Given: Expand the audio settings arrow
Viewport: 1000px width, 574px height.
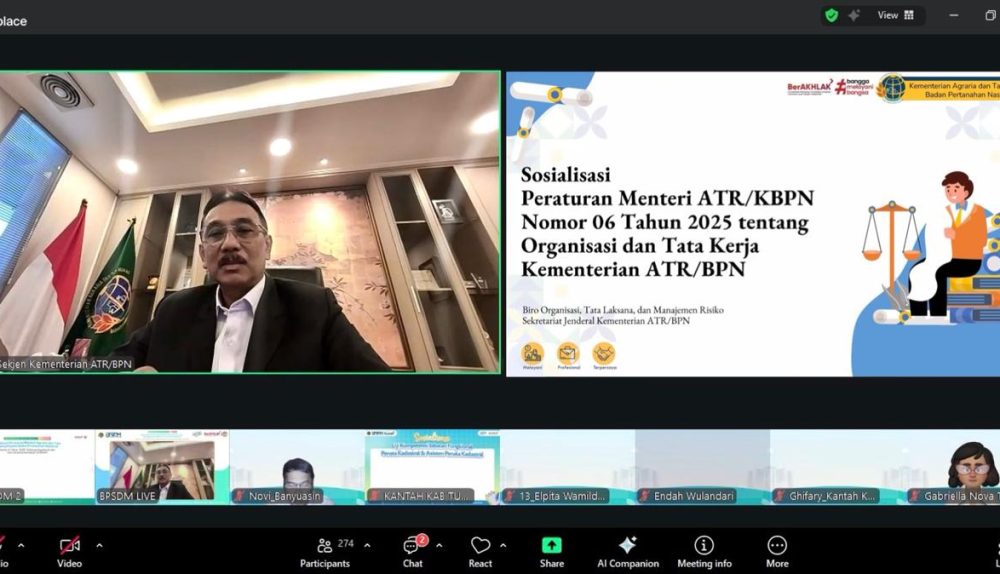Looking at the screenshot, I should pos(21,546).
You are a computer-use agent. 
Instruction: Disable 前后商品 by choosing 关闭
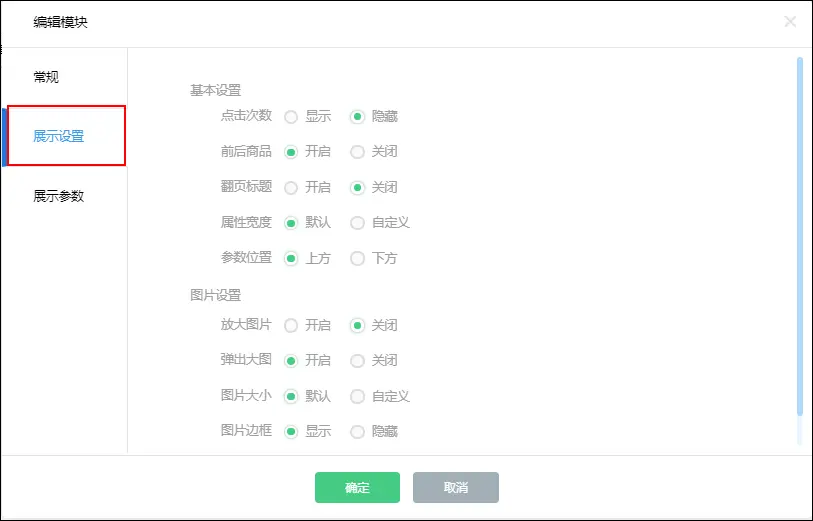click(x=357, y=152)
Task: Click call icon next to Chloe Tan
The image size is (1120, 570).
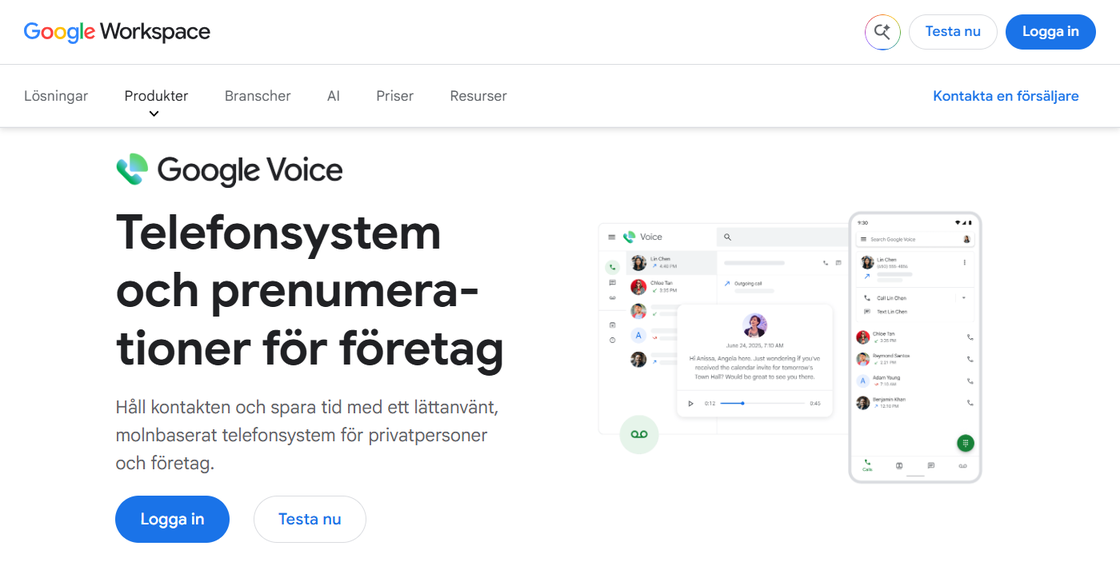Action: 969,337
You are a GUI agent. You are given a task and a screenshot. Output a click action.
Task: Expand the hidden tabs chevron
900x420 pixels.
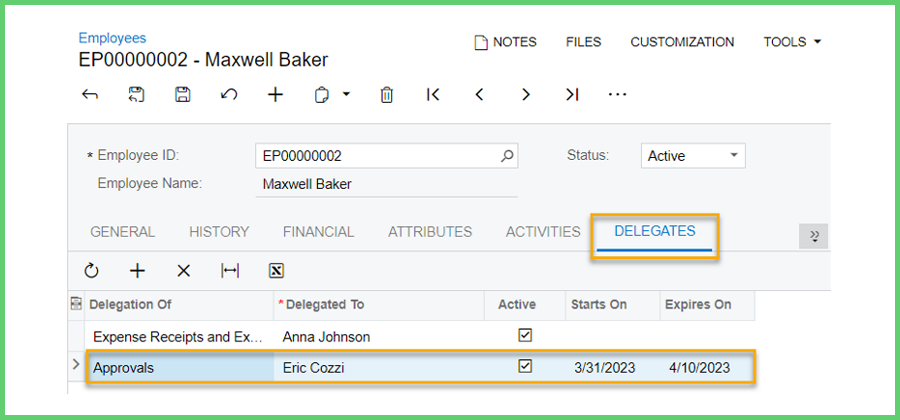pyautogui.click(x=813, y=236)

§ **What the exercise asks**:
Every line above should be retyped exactly; the pictures do not belong in the copy.

§ **Result of the exercise**:
Given: Expand the audio settings arrow
Viewport: 1000px width, 574px height.
Looking at the screenshot, I should pos(21,546).
You are a computer-use agent. 
Instruction: Disable 前后商品 by choosing 关闭
click(x=357, y=152)
Task: Click call icon next to Chloe Tan
The image size is (1120, 570).
Action: 969,337
You are a GUI agent. You are given a task and a screenshot. Output a click action.
Task: Expand the hidden tabs chevron
900x420 pixels.
pyautogui.click(x=813, y=236)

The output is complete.